____ Records for processing

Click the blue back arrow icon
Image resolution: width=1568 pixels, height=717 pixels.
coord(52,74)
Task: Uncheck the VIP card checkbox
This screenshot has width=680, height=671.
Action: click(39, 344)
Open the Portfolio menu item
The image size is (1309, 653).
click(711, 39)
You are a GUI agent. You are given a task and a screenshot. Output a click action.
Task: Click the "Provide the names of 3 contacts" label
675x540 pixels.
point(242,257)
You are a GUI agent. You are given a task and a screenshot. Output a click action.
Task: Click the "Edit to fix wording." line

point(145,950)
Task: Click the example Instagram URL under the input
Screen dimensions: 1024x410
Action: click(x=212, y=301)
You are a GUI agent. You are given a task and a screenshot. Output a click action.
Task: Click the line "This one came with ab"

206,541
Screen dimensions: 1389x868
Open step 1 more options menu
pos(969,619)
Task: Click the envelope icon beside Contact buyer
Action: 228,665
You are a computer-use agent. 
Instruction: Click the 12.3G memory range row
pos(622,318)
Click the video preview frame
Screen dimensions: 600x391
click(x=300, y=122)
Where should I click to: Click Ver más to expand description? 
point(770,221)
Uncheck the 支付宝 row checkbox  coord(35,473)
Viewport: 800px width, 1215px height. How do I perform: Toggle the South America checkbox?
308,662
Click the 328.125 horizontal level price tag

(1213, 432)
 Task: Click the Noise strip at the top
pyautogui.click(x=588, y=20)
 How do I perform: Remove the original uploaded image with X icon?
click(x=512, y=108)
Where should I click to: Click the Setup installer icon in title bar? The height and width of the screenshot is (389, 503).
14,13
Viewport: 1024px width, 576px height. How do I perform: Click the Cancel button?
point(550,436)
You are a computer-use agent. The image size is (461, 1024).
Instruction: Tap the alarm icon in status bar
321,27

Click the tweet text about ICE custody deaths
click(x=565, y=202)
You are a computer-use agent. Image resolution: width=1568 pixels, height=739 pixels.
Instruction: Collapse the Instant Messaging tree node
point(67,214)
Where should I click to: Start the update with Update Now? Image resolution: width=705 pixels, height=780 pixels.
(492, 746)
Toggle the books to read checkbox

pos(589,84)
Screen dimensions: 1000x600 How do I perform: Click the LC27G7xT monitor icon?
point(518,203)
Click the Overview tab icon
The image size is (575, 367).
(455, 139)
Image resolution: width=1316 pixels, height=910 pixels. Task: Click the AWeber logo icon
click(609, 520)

________

Work instruction: From beginning to end, the data must be duplicated exactly.

Result of the task:
Click the blue back arrow icon
Image resolution: width=1568 pixels, height=717 pixels.
coord(52,74)
Task: Uncheck the VIP card checkbox
This screenshot has width=680, height=671.
Action: click(39, 344)
Open the Portfolio menu item
The image size is (1309, 653).
click(711, 39)
You are a GUI agent. You are given a task and a screenshot. Output a click action.
Task: Click the "Provide the names of 3 contacts" label
675x540 pixels.
point(242,257)
You are a GUI agent. You are given a task and a screenshot. Output a click action.
Task: Click the "Edit to fix wording." line

point(145,950)
Task: Click the example Instagram URL under the input
Screen dimensions: 1024x410
Action: click(x=212, y=301)
You are a GUI agent. You are given a task and a screenshot. Output a click action.
Task: Click the line "This one came with ab"

206,541
Screen dimensions: 1389x868
Open step 1 more options menu
pos(969,619)
Task: Click the envelope icon beside Contact buyer
Action: 228,665
You are a computer-use agent. 
Instruction: Click the 12.3G memory range row
pos(622,318)
Click the video preview frame
Screen dimensions: 600x391
click(x=300, y=122)
Where should I click to: Click Ver más to expand description? 
point(770,221)
Uncheck the 支付宝 row checkbox  coord(35,473)
Viewport: 800px width, 1215px height. How do I perform: Toggle the South America checkbox?
308,662
Click the 328.125 horizontal level price tag

(1213, 432)
 Task: Click the Noise strip at the top
pyautogui.click(x=588, y=20)
 How do I perform: Remove the original uploaded image with X icon?
click(x=512, y=108)
Where should I click to: Click the Setup installer icon in title bar? The height and width of the screenshot is (389, 503).
14,13
Viewport: 1024px width, 576px height. How do I perform: Click the Cancel button?
point(550,436)
You are a computer-use agent. The image size is (461, 1024).
Instruction: Tap the alarm icon in status bar
321,27

Click the tweet text about ICE custody deaths
click(x=565, y=202)
You are a computer-use agent. Image resolution: width=1568 pixels, height=739 pixels.
Instruction: Collapse the Instant Messaging tree node
point(67,214)
Where should I click to: Start the update with Update Now? Image resolution: width=705 pixels, height=780 pixels.
(492, 746)
Toggle the books to read checkbox

pos(589,84)
Screen dimensions: 1000x600 How do I perform: Click the LC27G7xT monitor icon?
point(518,203)
Click the Overview tab icon
The image size is (575, 367).
(455, 139)
Image resolution: width=1316 pixels, height=910 pixels. Task: Click the AWeber logo icon
click(609, 520)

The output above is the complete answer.